(Work instruction):
Print, exactly as they appear in the listing below, the lines from the line with "andron-bal (98, 995)" to the line with "Как вам мои картинки ? (136, 650)", with both end lines kept.

(Dataset records):
══════

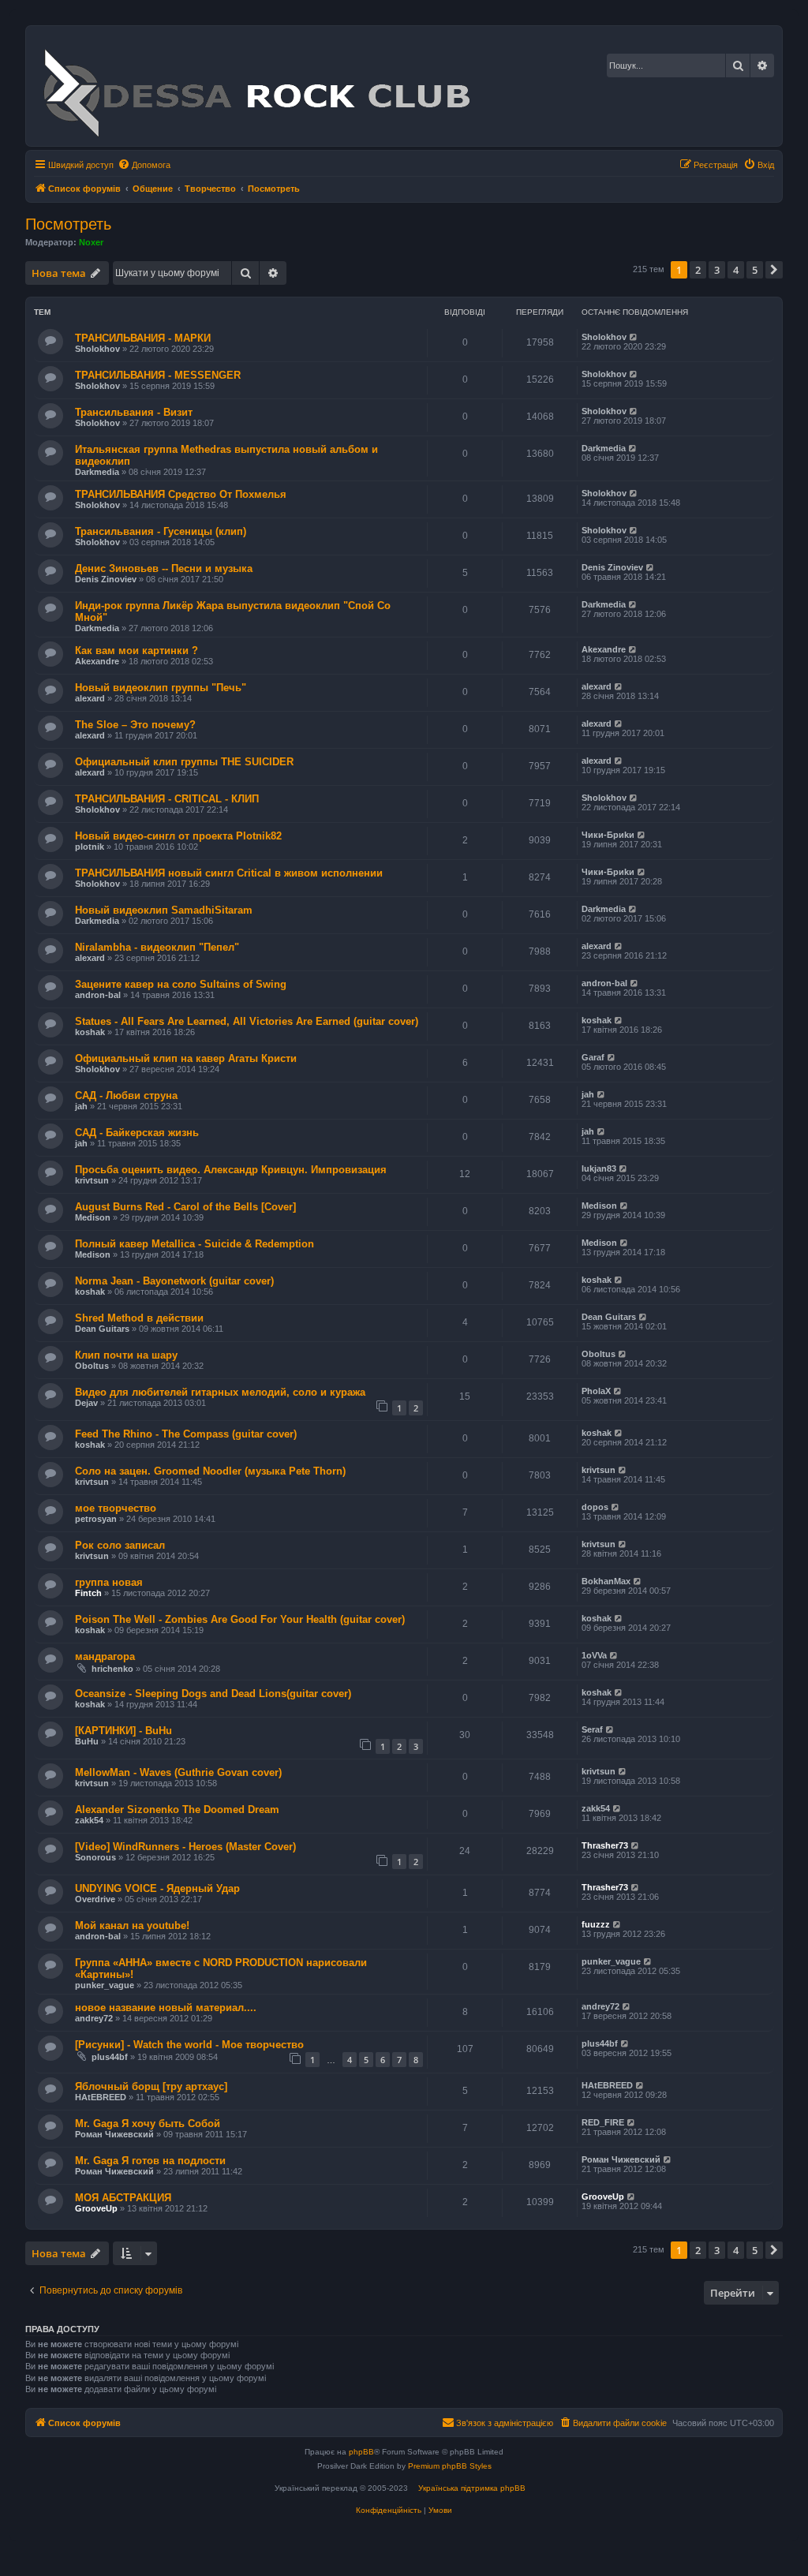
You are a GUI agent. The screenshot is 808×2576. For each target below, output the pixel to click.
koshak (90, 1032)
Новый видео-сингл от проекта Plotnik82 (178, 836)
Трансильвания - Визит (134, 412)
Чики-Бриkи (608, 834)
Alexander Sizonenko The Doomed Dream (177, 1809)
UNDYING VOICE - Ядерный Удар (157, 1888)
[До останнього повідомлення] (634, 337)
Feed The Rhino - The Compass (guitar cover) (186, 1434)
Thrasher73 (605, 1845)
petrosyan (96, 1519)
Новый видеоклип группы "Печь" (160, 688)
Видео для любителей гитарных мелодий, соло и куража (220, 1392)
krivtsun (92, 1180)
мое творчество (115, 1508)
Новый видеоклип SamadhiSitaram (163, 910)
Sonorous (95, 1857)
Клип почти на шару (126, 1355)
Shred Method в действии (139, 1318)
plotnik (89, 846)
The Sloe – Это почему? (135, 725)
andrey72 (94, 2018)
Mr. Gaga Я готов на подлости (150, 2161)
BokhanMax (606, 1581)
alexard (90, 698)
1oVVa (594, 1655)
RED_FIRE (603, 2122)
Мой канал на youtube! (132, 1925)
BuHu (87, 1741)
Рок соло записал (120, 1545)
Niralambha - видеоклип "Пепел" (157, 947)
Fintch (88, 1593)
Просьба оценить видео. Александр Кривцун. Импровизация (231, 1170)
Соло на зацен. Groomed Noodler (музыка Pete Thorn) (210, 1471)
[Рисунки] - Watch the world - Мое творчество (189, 2045)
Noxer (91, 242)
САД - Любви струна (126, 1095)
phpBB (361, 2451)
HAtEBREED (100, 2097)
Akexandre (97, 661)
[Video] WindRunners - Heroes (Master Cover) (185, 1847)
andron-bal (98, 995)
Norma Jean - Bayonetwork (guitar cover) (174, 1281)
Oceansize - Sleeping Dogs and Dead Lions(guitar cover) (213, 1693)
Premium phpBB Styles (450, 2466)
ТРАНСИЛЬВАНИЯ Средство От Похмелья (180, 494)
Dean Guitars (102, 1328)
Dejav (86, 1403)
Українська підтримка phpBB (472, 2488)
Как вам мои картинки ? (136, 650)
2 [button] (698, 270)
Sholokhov (97, 348)
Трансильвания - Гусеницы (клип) (160, 531)
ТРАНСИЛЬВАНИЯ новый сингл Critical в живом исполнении (229, 873)
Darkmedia (97, 472)
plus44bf (110, 2057)
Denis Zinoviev (106, 579)
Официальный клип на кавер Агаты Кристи (186, 1058)
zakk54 (89, 1820)
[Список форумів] (256, 86)
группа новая (109, 1582)
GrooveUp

══════

(Response to this task):
andron-bal (98, 995)
Norma Jean - Bayonetwork (guitar cover) (174, 1281)
Oceansize - Sleeping Dogs and Dead Lions(guitar cover) (213, 1693)
Premium phpBB Styles (450, 2466)
ТРАНСИЛЬВАНИЯ Средство От Похмелья (180, 494)
Dean Guitars (102, 1328)
Dejav (86, 1403)
Українська підтримка phpBB (472, 2488)
Как вам мои картинки ? (136, 650)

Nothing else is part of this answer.